Pourtant, vous avez commencé à travailler avant la crise sanitaire.

Le travail a commencé en 2010, à un moment où nous devions être résidence avec la compagnie Zapoï à Valenciennes dans un lieu dédié à la danse. Le projet n’a pas vu le jour et notre création commune a été reportée. J’étais curieux de voir comment il était possible de travailler autour de la marionnettes. J’avais envie de que les danseurs manipulent la marionnette à vu. Ils dansent et font danser la marionnette.

Comment avez-vous imaginé cette relation entre les danseurs et la marionnette ?

Quand j’ai vu la marionnette bouger la première fois, elle m’a fait penser à un humain. Tout un imaginaire s’est construit. J’ai essayé de montrer qu’elle danse toute seule. J’ai transposé les gestes d’un interprète à une marionnette. J’ai pu en plus jouer avec l’apesanteur. Et être en apesanteur, c’est le rêve de tout danseur.

Pourquoi vous êtes-vous intéressé au mythe du labyrinthe ?

Je souhaitais travailler autour du mythe d’Icare, du Minotaure et du fil d’Ariane. L’histoire est belle. Un enfant est dans un labyrinthe avec son père qui lui fabrique des ailes avec des plumes d’oiseaux et de la cire afin qu’il puisse s’évader. Or, le garçon a désobéi. Il est allé trop près du soleil et il s’est brûlé. Nous n’avons pas gardé le même récit. Shorty, la marionnette, doit apprendre à danser, à bouger et gagner les cornes magiques. Pour lui, ce sera tout un parcours à effectuer durant sa vie qui est symbolisé par le labyrinthe.

C’est un chemin aussi vers la connaissance.

Oui, c’est la connaissance de la vie. Comment apprend-on ? Comment se débrouille-t-on tout seul ? Sur ce chemin de la connaissance, il nous arrive de désobéir parce que nous voulons toujours savoir ce qu’il y a derrière la porte.

Comment avez-vous interrogé votre danse dans cette création ?
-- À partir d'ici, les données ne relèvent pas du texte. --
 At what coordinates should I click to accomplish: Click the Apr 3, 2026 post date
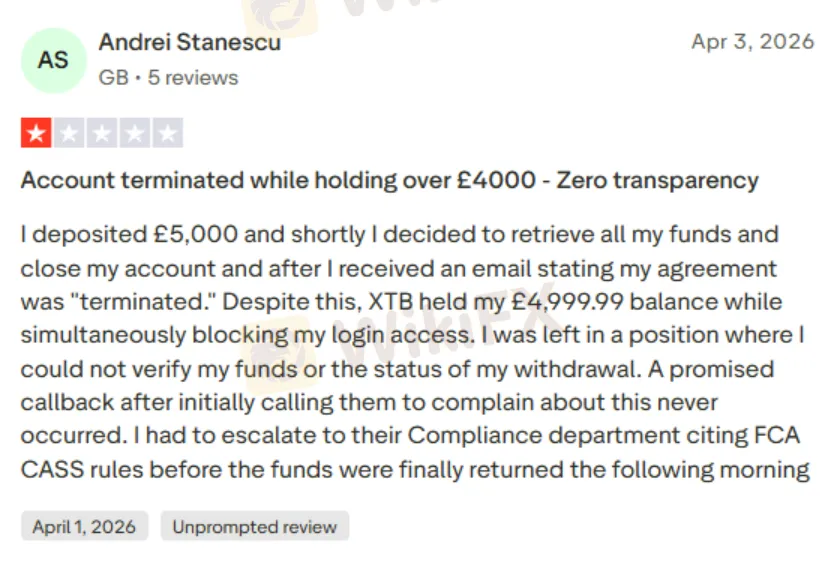coord(752,42)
J’ai en effet eu une nouvelle approche de la danse. Ce qui est intéressant avec la marionnette, c’est qu’il est possible de lui faire faire ce que l’on veut. Elle sait tout faire, notamment danser le hip-hop sans avoir appris ou passé des années à se perfectionner. Le temps n’a pas de trace sur elle. Elle peut faire une arabesque, de grandes enjambées. Et on prend un réel plaisir à lui faire faire.  En même temps, nous lui avons donné une fragilité, un côté poétique. Elle dégage tellement de choses parce qu’elle est très touchante.